So I've finally given in to the dark side and created my own blog. I'm pretty sure I may only use this for my own ramblings, but who knows? maybe I'll make something important out of it.
Why "living in exile"? It's a long-running joke that I remember seeing on a bumper sticker when I was a kid - "Born in Maine, Living in Exile". Of course, I can't claim the born part (Germany, military brat), but raised, that I can attest to. I don't have the accent, so people are always surprised to hear that I grew up there. But I know that I have at least a bit of salt water in my blood, and a longing taste for "real" seafood - which, of course, you can only find in Maine.

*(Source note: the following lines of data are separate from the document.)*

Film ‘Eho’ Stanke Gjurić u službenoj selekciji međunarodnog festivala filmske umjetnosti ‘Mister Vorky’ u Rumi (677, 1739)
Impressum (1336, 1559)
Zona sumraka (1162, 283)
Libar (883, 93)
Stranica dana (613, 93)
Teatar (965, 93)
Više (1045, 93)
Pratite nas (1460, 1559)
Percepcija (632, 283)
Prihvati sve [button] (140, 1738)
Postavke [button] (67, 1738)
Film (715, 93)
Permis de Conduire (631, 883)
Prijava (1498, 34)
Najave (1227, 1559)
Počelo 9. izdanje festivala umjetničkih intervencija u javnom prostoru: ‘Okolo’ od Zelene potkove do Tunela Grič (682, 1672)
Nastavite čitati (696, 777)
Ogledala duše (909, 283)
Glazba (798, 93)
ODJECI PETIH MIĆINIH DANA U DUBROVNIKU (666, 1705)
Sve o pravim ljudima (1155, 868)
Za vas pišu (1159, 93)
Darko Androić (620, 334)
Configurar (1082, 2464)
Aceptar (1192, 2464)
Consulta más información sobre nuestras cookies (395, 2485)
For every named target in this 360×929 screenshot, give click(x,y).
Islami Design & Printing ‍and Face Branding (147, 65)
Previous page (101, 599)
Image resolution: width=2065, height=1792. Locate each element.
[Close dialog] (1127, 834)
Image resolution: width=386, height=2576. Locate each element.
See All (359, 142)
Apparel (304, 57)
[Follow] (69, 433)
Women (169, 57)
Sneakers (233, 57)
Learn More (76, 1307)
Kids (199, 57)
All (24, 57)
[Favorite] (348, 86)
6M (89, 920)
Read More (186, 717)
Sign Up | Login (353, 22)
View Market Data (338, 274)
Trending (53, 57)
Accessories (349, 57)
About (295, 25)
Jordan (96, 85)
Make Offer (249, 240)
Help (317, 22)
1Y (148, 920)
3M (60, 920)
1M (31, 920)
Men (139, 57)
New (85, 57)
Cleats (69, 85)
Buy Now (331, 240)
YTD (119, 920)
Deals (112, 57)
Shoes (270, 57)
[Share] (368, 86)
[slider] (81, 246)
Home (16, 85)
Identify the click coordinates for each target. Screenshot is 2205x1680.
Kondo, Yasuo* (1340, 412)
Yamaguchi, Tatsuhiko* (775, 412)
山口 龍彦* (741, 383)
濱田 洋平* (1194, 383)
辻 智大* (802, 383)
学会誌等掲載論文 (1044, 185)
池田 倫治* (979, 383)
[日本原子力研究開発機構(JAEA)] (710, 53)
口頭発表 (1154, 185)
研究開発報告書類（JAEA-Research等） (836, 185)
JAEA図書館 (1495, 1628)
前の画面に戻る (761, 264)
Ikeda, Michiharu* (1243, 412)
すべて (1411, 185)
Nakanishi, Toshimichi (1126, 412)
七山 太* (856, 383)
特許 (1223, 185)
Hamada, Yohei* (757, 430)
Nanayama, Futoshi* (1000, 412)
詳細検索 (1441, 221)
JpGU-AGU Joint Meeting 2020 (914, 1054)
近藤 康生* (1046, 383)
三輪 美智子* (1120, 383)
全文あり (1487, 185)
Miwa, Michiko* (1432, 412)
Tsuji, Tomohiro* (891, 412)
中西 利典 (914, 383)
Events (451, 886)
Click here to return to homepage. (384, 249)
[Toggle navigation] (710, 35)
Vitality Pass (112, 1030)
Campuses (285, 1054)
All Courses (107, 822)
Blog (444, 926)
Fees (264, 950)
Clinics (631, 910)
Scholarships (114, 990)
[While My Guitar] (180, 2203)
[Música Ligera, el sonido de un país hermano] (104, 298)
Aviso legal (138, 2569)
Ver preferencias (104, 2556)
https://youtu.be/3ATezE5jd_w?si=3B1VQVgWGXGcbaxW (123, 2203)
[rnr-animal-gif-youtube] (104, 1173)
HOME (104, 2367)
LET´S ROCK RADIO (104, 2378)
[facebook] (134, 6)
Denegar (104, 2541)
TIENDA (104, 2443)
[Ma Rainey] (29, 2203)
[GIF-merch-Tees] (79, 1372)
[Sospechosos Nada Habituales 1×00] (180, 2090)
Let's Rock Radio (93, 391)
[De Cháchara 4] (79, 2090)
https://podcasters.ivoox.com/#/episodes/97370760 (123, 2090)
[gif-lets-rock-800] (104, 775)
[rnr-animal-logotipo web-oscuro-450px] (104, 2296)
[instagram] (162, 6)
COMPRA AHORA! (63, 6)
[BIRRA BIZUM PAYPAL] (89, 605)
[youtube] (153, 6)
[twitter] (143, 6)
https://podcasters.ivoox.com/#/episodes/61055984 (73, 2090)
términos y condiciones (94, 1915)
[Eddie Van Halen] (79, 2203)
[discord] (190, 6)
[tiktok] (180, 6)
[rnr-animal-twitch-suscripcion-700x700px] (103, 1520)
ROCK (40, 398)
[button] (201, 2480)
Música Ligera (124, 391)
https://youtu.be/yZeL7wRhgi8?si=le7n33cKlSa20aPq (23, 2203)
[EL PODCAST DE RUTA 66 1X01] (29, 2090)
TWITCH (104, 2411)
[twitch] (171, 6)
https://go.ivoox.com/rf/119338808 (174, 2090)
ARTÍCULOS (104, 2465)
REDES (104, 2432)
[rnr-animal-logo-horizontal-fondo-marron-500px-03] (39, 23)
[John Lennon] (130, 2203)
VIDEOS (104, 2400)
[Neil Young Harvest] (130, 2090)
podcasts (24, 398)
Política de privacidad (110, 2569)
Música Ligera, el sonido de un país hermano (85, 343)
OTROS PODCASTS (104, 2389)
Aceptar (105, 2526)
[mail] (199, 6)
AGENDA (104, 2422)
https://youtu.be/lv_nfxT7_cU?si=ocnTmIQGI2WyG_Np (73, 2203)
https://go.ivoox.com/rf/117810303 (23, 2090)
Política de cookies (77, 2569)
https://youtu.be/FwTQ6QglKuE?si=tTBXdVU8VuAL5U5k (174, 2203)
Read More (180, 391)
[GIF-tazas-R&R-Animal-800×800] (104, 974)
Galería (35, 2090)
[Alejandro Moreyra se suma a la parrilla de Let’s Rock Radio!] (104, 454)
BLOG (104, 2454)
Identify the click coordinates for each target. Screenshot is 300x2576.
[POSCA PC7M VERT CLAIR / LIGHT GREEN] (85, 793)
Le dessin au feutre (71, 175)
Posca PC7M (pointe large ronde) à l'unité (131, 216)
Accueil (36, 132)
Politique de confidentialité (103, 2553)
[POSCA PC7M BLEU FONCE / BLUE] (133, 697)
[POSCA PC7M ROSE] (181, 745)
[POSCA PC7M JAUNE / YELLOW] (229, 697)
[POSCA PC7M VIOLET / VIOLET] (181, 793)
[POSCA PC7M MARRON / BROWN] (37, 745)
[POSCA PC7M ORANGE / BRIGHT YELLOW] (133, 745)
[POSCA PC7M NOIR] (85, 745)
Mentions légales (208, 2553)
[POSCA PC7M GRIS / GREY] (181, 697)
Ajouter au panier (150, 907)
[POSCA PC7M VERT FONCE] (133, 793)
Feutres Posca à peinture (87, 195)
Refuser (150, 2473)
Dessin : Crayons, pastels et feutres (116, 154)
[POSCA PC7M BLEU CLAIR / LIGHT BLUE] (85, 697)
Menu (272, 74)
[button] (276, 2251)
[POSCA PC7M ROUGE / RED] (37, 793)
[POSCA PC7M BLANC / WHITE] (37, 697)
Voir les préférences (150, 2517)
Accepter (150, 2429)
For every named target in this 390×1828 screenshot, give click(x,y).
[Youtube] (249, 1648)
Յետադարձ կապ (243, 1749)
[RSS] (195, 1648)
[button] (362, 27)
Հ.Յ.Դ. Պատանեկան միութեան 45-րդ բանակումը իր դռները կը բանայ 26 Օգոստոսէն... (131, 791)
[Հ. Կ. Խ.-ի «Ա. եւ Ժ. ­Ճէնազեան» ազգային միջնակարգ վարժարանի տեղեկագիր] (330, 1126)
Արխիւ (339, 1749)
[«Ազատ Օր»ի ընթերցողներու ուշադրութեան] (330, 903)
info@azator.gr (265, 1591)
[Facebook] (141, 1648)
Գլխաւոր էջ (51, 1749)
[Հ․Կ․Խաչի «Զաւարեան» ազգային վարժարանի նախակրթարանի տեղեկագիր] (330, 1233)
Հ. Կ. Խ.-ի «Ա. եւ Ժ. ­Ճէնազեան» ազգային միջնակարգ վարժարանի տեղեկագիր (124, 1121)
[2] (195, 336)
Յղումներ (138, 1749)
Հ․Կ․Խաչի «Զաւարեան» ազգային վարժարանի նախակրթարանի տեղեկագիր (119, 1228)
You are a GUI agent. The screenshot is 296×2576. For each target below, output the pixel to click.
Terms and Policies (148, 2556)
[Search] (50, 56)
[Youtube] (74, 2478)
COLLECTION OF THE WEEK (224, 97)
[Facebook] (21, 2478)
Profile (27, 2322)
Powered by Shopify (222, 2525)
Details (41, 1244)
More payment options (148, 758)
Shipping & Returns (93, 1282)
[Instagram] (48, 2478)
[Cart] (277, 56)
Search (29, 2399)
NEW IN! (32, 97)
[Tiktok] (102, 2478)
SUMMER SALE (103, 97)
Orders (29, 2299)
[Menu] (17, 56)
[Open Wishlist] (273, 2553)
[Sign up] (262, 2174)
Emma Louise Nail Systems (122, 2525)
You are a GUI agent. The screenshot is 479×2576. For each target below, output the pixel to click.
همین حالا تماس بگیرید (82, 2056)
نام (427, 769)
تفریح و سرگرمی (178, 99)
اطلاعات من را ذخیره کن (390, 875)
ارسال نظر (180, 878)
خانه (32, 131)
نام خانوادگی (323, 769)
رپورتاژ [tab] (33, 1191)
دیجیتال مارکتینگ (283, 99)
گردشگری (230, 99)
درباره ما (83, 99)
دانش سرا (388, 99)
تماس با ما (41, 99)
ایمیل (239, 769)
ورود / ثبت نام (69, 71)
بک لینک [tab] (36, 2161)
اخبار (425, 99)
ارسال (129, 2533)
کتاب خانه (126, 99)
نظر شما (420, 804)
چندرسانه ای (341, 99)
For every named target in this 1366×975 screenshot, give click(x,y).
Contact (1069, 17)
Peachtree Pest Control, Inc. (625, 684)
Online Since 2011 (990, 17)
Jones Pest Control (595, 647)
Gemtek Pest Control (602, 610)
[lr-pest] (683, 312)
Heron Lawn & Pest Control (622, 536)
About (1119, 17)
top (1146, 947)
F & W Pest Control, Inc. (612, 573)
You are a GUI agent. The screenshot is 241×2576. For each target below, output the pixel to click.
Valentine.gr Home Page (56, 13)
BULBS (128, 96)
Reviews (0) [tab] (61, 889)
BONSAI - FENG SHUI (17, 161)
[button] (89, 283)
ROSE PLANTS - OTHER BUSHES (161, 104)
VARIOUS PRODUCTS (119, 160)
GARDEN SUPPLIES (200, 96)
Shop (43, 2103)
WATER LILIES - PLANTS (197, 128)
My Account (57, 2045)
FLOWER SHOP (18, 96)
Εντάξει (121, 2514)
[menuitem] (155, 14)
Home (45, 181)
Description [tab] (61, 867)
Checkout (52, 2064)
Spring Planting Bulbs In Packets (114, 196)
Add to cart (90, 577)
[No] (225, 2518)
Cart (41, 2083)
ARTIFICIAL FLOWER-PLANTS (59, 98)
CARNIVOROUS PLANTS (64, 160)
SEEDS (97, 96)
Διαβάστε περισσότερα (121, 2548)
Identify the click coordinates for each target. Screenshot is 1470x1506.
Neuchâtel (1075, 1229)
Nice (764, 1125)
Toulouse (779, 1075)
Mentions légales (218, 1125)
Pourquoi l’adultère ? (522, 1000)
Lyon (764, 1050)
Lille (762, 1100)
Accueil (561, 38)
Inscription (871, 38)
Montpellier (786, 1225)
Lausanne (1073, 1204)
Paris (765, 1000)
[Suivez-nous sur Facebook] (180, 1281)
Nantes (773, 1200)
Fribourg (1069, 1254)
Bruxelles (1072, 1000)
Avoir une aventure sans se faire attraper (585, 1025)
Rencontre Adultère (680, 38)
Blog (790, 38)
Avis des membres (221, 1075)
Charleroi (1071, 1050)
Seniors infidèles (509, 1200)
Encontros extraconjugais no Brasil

These days, I live in the Sonoran Desert - Arizona. And I have, in fact, just celebrated my 7th anniversary of moving here. I have now officially lived here longer than anywhere else except for Maine. How on earth did I end up here? My husband grew up here, in a little town northwest of Phoenix, where the culture is still very much cowboy and people like me are from "back east." At least after 11 years of marriage, my father-in-law no longer asks what it's like in the Great White North - to me, anyway.
I love it here, actually. Yup, it gets hot. (but it's a dry heat, haha) But I've acclimated to the point that my mother, who still lives in Maine, laughs at me and my boys when we think it's chilly. Because of course she thinks it's beautiful weather then. I'll admit, I still like it a little cooler than most native Zonies, but I'm told after 20 years or so I'll change. We'll see. But it is beautiful here, wide open and rugged. It makes me feel a little guilty feeling claustrophobic when I visit New England now.
But I will admit, more than anything else, I miss the ocean. I spent long hours on Maine's beaches as a child and teen, and still visit them when I get my very-short visits there. If you haven't spent the time on the ocean in New England, you will not understand. No matter how I try to explain the difference, the California beaches are not the same, even if they're closer. There's nothing quite like the sea smell in the air and the crash of the waves against rock walls and sandy beaches - whether in the heat of summer or the chill of winter.
So here I am, living life in a place I never imagined 20 years ago. And thankfully, in a way that I never would have expected 20 years ago. I am not the person I used to be - but more on that later. In the meantime, to all of us "exilers" I send a shout-out of encouragement - it can be done, and we carry on.